Stockholm format is a flatfile multiple sequence alignment format used by databases of annotated multiple sequence alignments such as Pfam, HMMER, Belvu and Rfam to disseminate protein and RNA sequence alignments.
Stockholm format files are often saved in the .sto or .stk extensions.
A well-formed stockholm file always contains a header which states the format and version identifier. The header is then followed by a multiple lines, a mix of markup (starting with #) and sequences. Finally, the "//" line indicates the end of the alignment.
Header
The first line in the file must contain a format and version identifier,
The sequence alignment
<seqname> <aligned sequence>
<seqname> <aligned sequence>
<seqname> <aligned sequence>
.
.
.
//
Sequences are written one per line. The sequence name is written first, and after any number of whitespaces the sequence is written. Sequence names are typically in the form "name/start-end" or just "name". Sequence letters may include any characters except whitespace. Gaps may be indicated by "." or "-". The "//" line indicates the end of the alignment.

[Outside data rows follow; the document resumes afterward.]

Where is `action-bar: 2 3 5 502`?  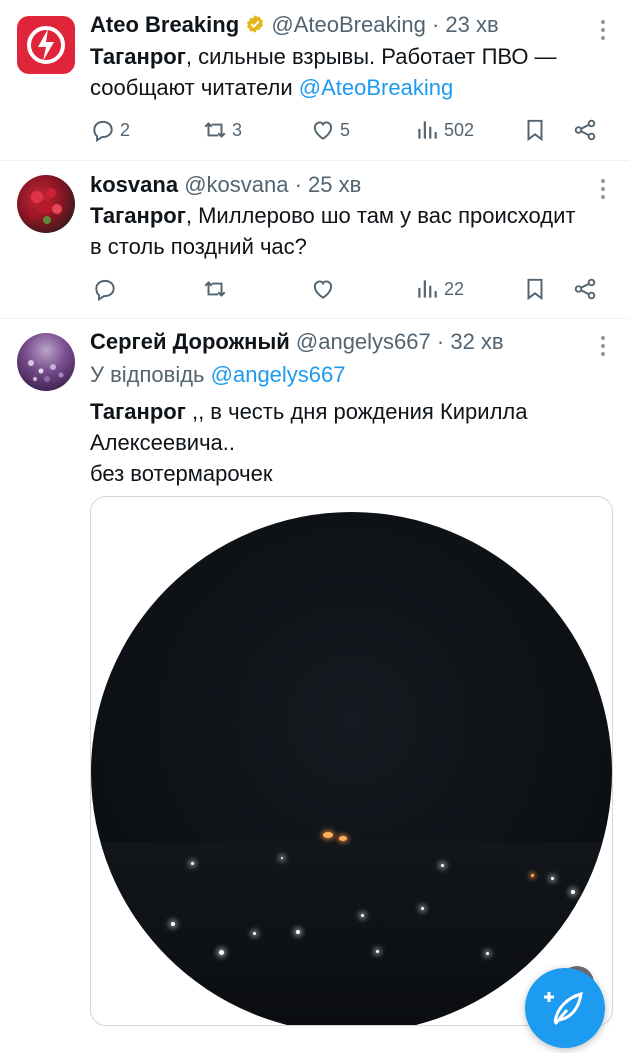 action-bar: 2 3 5 502 is located at coordinates (350, 130).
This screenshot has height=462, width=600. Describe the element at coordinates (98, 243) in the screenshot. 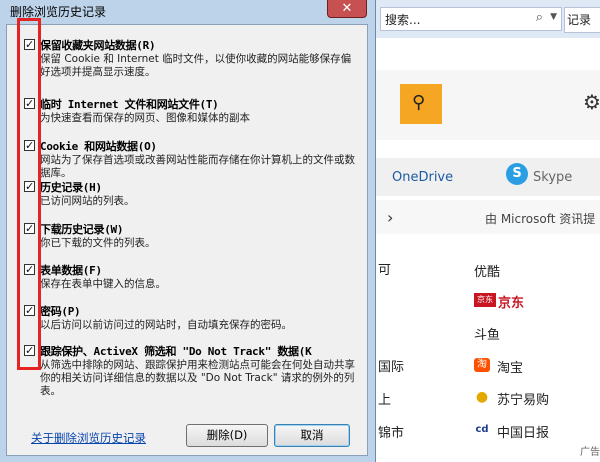

I see `option-description: 你已下载的文件的列表。` at that location.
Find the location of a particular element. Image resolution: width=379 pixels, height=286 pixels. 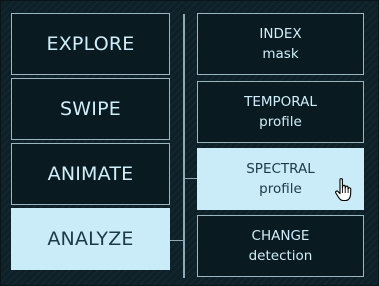

submenu-connector is located at coordinates (191, 178).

Wrap-around alignments are allowed in principle, mainly for historical reasons, but are not used in e.g. Pfam. Wrapped alignments are discouraged since they are much harder to parse.
The alignment mark-up
Mark-up lines may include any characters except whitespace. Here, underscore ("_") is used instead of space. Mark-up lines start with #.
Metadata
Stockholm files support storing arbitrary metadata (features) about the MSA. All metadata explained here are optional and may appear in any order. Metadata “mark-up” lines begin with either #=GF, #=GS, #=GR, or #=GC, and each line describes a single feature of the alignment.
GF metadata
Data relating to the multiple sequence alignment as a whole, such as authors or number of sequences in the alignment. It is started with #=GF followed by a feature name and data relating to the feature. Typically comes first in a Stockholm file.
GS metadata
Data relating to a specific sequence in the multiple sequence alignment. Starts with #=GS followed by the sequence name followed by a feature name and data relating to the feature. Typically comes after GF metadata in a Stockholm file.
GR metadata
Data relating to the columns of a specific sequence in a multiple sequence alignment. It is started with #=GR followed by the sequence name followed by a feature name and data relating to the feature, one character per column. Typically, it comes after the sequence line it relates to.
GC metadata
Data relating to the columns of the multiple sequence alignment as a whole. Starts with #=GC followed by a feature name and data relating to the feature, one character per column. Typically it comes at the end of the multiple sequence alignment.
Format Parameters
The only supported format parameter is constructor, which specifies the type of in-memory sequence object to read each aligned sequence into. This must be a subclass of GrammaredSequence (e.g., DNA, RNA, Protein) and is a required format parameter. For example, if we know that the Stockholm file we are reading contains DNA sequences, we would pass constructor=DNA to the reader call.
Some restrictions to this format are;
Do not use multiple lines with the same #=GC label.
For a single sequence, do not use multiple lines with the same #=GR label. Only one unique feature assignment can be made for each sequence.